Y así fue como la ciudadanía se fue adaptando a la nueva realidad. Gente con barbijo, personal de salud y de otros servicios, como los encargados de la recolección de residuos, vestidos como astronautas. Filas, días determinados y horarios especiales para ir a comprar. Comercios esenciales y otros cerrados, escuelas cerradas y niños y niñas encerrados sin entender mucho qué pasaba y tomando clases virtuales.
Las reuniones “clandestinas” comenzaron a denunciarse en redes, ámbito que se volvió foro de debate de las medidas que se iban adoptando. Siempre hubo y habrá detractores y quienes respaldan. 
La distancia con los seres queridos, a quienes había que cuidar especialmente ya que eran “los preferidos” del virus, hizo mella en el entramado social y en las familias.
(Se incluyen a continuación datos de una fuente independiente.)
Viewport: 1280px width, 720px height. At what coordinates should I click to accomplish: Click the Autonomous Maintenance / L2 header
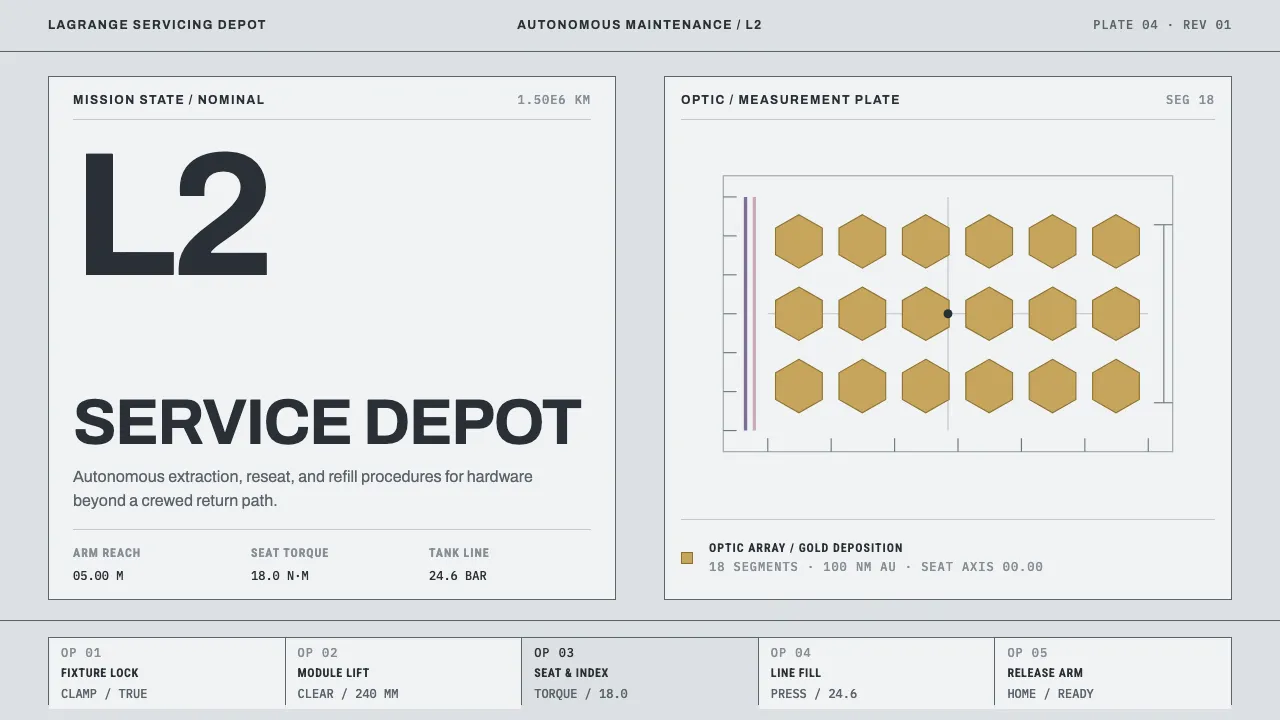tap(639, 25)
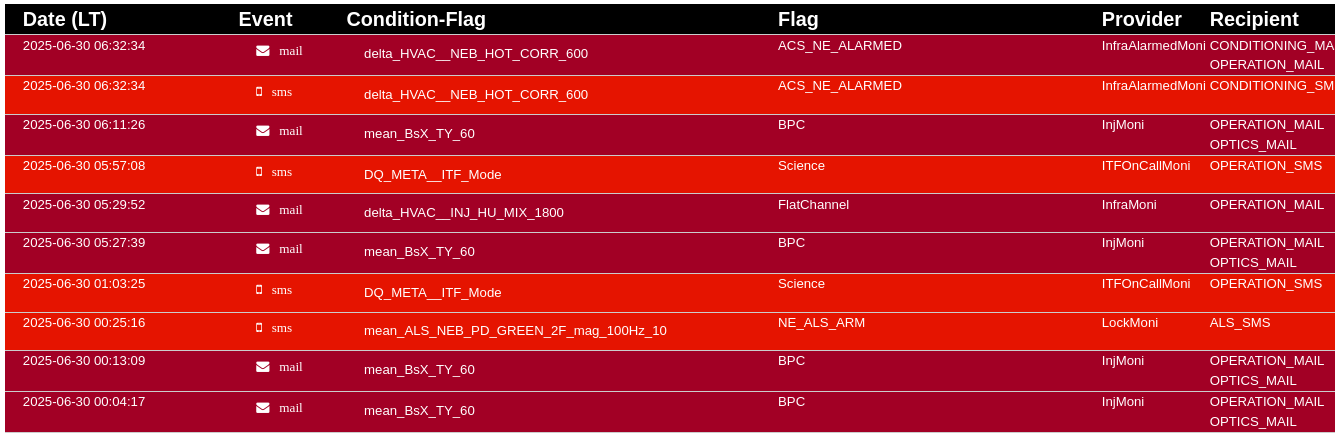Click the Recipient column header
Image resolution: width=1340 pixels, height=437 pixels.
click(1254, 19)

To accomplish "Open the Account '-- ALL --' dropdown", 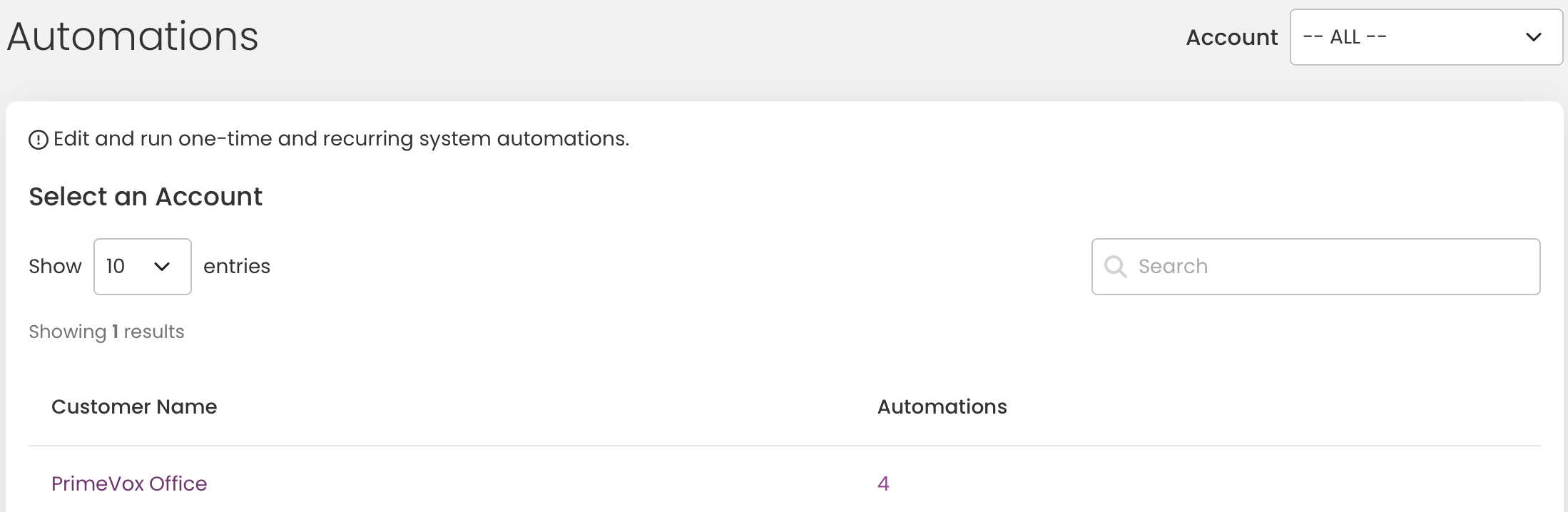I will pos(1426,37).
La realidad marcaba que en esos días el coronavirus se ensañó con los más grandes.
Y a medida que la sociedad iba conociendo un poco más del funcionamiento del Covid-19, de cómo cuidarse, qué hacer y que no y se acostumbraba a ver conferencias del director de la Organización Mundial de la Salud (OMS), surgió otra gran noticia: Se estaban desarrollando y probando las primeras vacunas.
Con otra gran polémica y debate mediante, aparecieron las primeras dosis y a fines de diciembre de 2020 el mundo iniciaba una campaña de inmunización histórica.
Así transcurrían los meses, las vacunan llegaban con demora, la gente se iba vacunando según la edad, la ocupación y el factor de riesgo. 
Todo 2021 estuvo marcado por los operativos de inmunización, las curvas preocupantes de aumento de casos que rompían barreras de 110.533 diarios, y los descensos más ansiados.
Se llega de este modo a los dos años del primer ASPO aun en medio de la pandemia, pero con una vida “casi normal” y un alto porcentaje de la población con su esquema de vacunas completo. Recomponer todo lo que se vio afectado a nivel social y económico es y será otra gran misión.